Rabu, 19 Mei 2021

Ajaran Leluhur Bangsa Nusantara


Hasil gambar untuk mandala kasungka
 

 

1. Yang pertama adalah MANDALA KASUNGKA dalam tingkatan ini seseorang masih memikirkan tentang” NAFSU SYAHWAT, GAYA HIDUP, KEKUASAAN ” serta segala yang bersifat “kebinatangan”. Merupakan kualitas manusia yang “terendah” .

2. Yang kedua adalah MANDALA SEBA tingkatan ini dimana seseorang masih memikirkan tentang “DIRINYA SENDIRI”.

3. Yang ketiga adalah MANDALA RAJA tingkatan ini hanya dapat tercapai jika seseorang memikirkan tentang “KEBAJIKAN DAN KEBAJIKAN”.

4. Yang keempat adalah MANDALA WENING dalam tingkatan ini hanya dapat tercapi jika seseorang telah memikirkan tentang “KASIH SAYANG’.

5. Yang kelima adalah MANDALA WANGI tingkatan ini hanya dapat tercapai jika seseorang telah memikirkan tentang “KEBENARAN”.

6. Yang keenam adalah MANDALA AGUNG hanya dapat tercapai tercapai jika seseorang telah memikirkan tentang “KEHIDUPAN BANGSA DAN NEGARA”.

7. Yang ketujuh adalah MANDALA HYANG dalam tingkatan ini mungkin seseorang di tingkat kewalian yang dapat tercapai jika seseorang telah memikirkan “KESEMESTAAN”

 

SAPTA MANDALA SALIRA

(Tujuh lapisan Kesadaran dalam diri)

Seseorang yang telah mampu terlepas dari keterikatan duniawi (tan = tidak; akung = terikat). Pada malam seseorang melakukan peningkatan kesadaran spiritual dari kesadaran rendah (binatang) menuju kesadaran kelepasan (moksa) melalui jalan Tapa, Brata, Yoga dan samadhi.

 Hasil gambar untuk mandala kasungka

Ia akan membuat sebuah goresan lembut – halus perjalanan memahami kesadaran dirinya secara mendalam lewat meditasi ke dalam diri melintasi mandala-mandala yang tersusun rapi dalam energi halus pada tubuh astral sendiri. Perjalanan pendakian spiritualnya sang pelakon kisah Lubdhaka (Lubdha = Loba dan kebodohan) menuju ke kesadaran yang terang menderang membahagiakan. Dari perjalanan yang halus lembut ini tergores sebuah cerita spiritual Malam. Pendakian spiritual kedalam diri melintasi cakra-cakra (energi halus) yang tersembunyi di dalam badan.

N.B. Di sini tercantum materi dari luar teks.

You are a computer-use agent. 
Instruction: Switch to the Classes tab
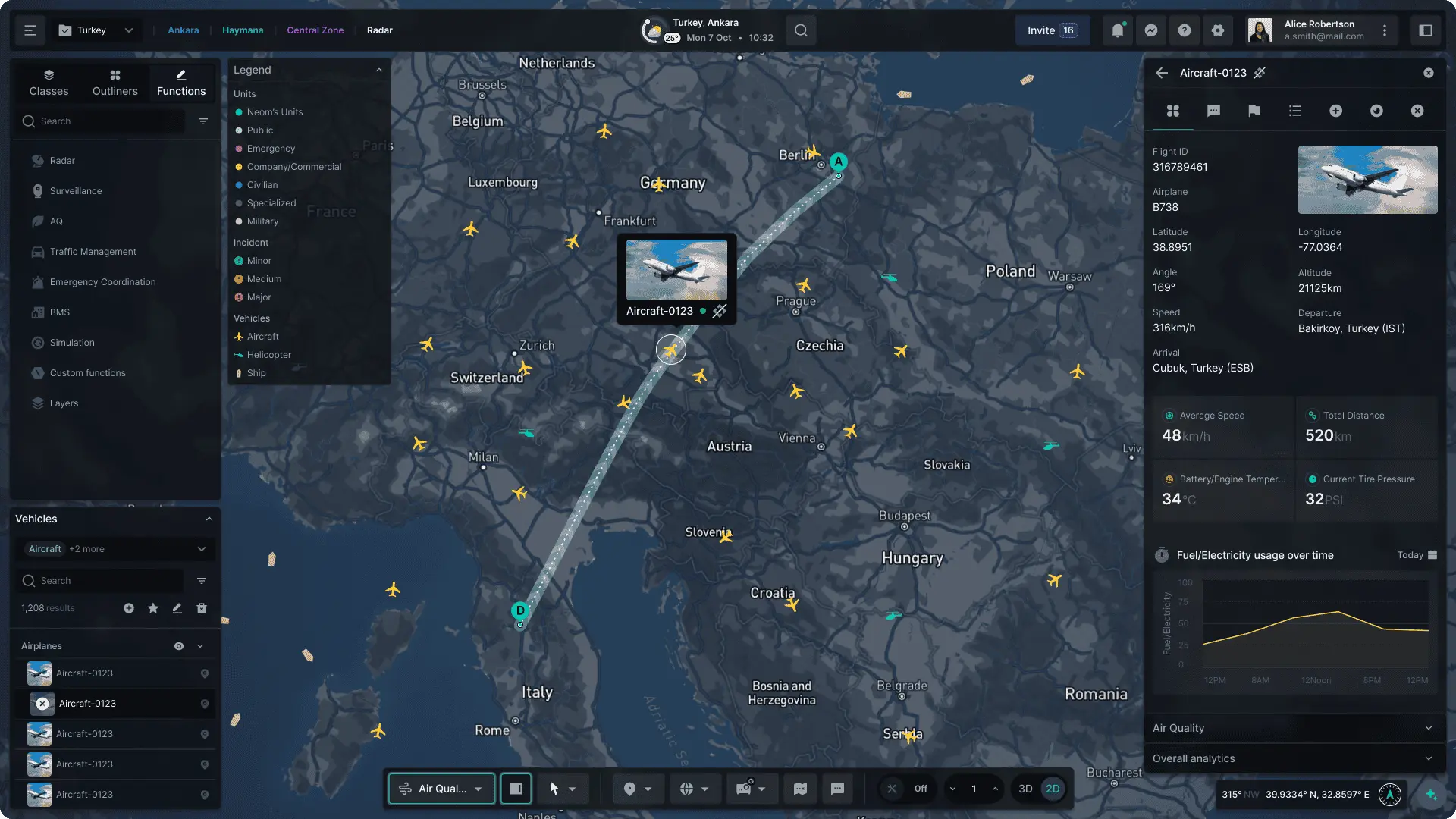pyautogui.click(x=49, y=82)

Seperti pada Bhuwana Agung terdapat tujuh mandala (undakan) seperti : Bhuh, Bhwah, Swah, Mahah, Janah, Tapah dan Satyah.

Pada Bhuwana Alit juga terdapat 7 undakan atau lapisan kesadaran yang mencirikan sifat-sifat manusia itu sendiri. Ke-tujuh lapisan keasadaran itu adalah :  (1) Mandala Kasungka, (2) Mandala Seba, (3) Mandala Raja, (4) Mandala Wening, (5) Mandala Wangi, (6)Mandala Agung dan (7) Mandala Hyang.

1. Mandala Kasungka, (Cakra Muladhara di daerah sex, aura warna merah) merupakan undakan paling bawah/dasar, mencirikan bahwa manusia itu masih terikat oleh Sad Ripu dan Sapta Timira. Mereka yang berada pada Mandala dasar ini masih memiliki sifat-sifat binatang. Makan, minum, tidur selalu berlebihan. Memenuhi nafsu merupakan dasar kesadaran hidupnya. Hidupnya selalu berkeinginan berkuasa, mau menang sendiri tanpa peduli orang lain.

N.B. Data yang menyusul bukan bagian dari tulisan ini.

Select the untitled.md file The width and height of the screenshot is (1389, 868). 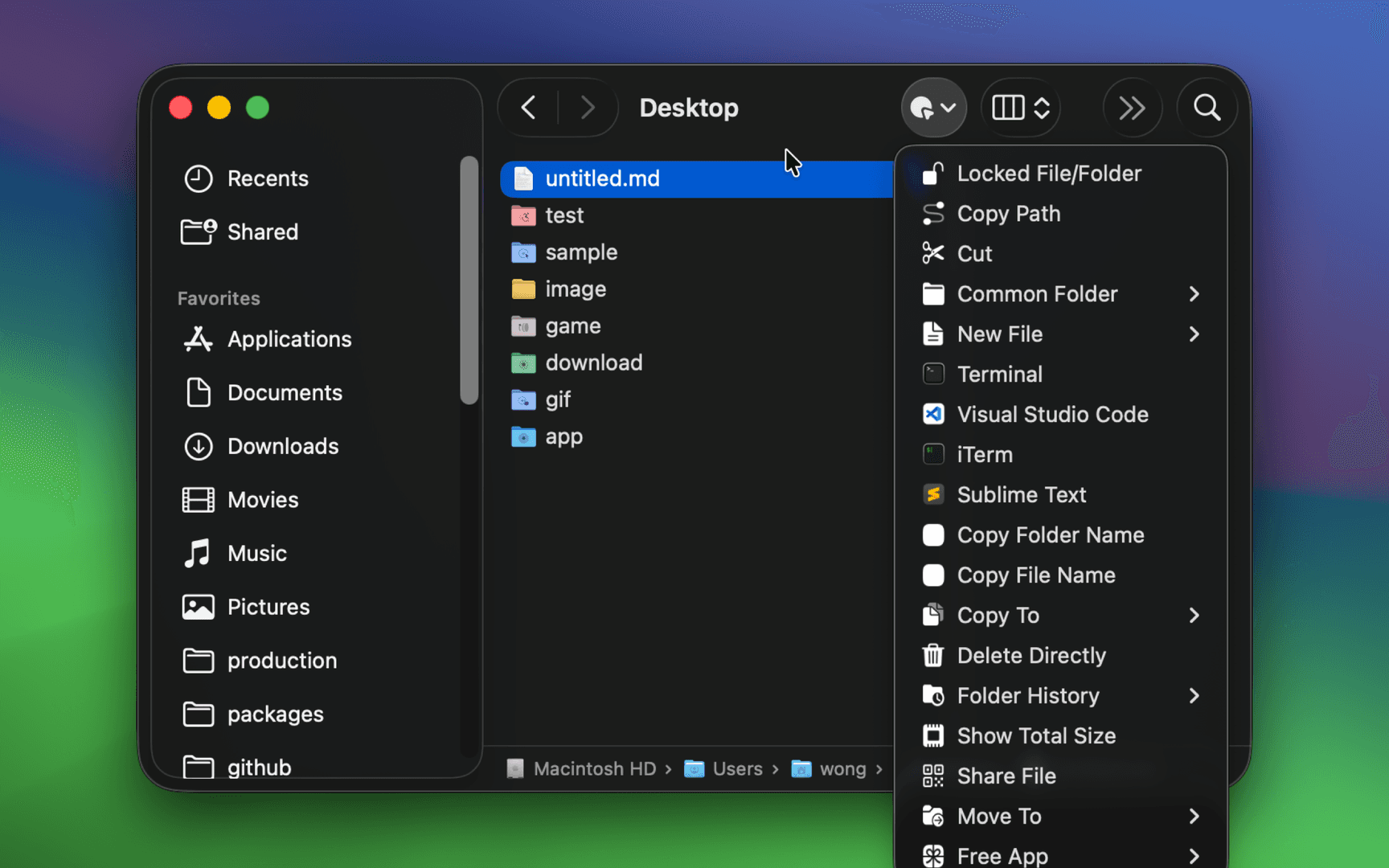pyautogui.click(x=603, y=178)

2. Mandala Seba, (Cakra Svadisthana di limpa, aura warna orange) merupakan undakan nomor dua, berarti manusia selalu berpikir demi dan untuk diri sendiri saja. Memenuhi perut sendiri, sementara tidak pernah memikirkan orang lain diluar dirinya. Mereka yang berada pada mandala ini masih jauh dari yang namanya memahami kehidupan orang lain. Mereka hanya menghargai diri sendiri dan tidak pernah peduli pada kehidupan orang lain, selalu menumpuk dan memupuk  mekayaan untuk diri sendiri. Orang semacam ini selalu ingin minta dihargai, namun tidak pernah menghargai orang lain.

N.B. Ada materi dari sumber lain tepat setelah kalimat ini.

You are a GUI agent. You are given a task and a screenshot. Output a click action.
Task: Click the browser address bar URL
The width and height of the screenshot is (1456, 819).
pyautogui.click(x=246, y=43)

3. Mandala Raja, (Cakra Manipura di empedu, aura warna kuning) merupakan undakan yang ke tiga, tiada lain adalah mereka yang telah memahami kesadaran kebenaran dan kebijaksanaan antara kata dan tindakan. Mereka yang sudah sampai pada mandala ini tujuan dari hidupnya hanya mencari kesentosaan hidup dan kesentosaan hidup orang lain. Mereka yang ingin menjadi pemimpin sepatutnya mengetahui mandala ini. Mereka yang berada pada mandala ini sudah memahami kesejahteraan orang lain tanpa mendahulukan kepentingan pribadinya.

4. Mandala Wening, (Cakra Anahata ada di jantung, aura warna hijau) yaitu merupakan mandala (undakan) ke-empat yaitu bagi mereka yang telah memahami nilai Cinta Kasih dan Kasih Sayang semua Makhluk. Tiada pernah berhenti untuk membuat orang lain  damai dan bahagia. Siapa  yang sudah sampai pada mandala ini tidak lagi mendahulukan kekuasaan dan mengumpulkan artha hanya untuk kebutuhan hidupnya saja. Tidak lagi melakukan kegiatan yang berlebihan (hura-hura), mengumbar kemampuan diri, memasalahkan klan/warna dalam kehidupan. Karena dalam pemahaman hidupnya bukan itu yang menjadi inti sari pemikirannya.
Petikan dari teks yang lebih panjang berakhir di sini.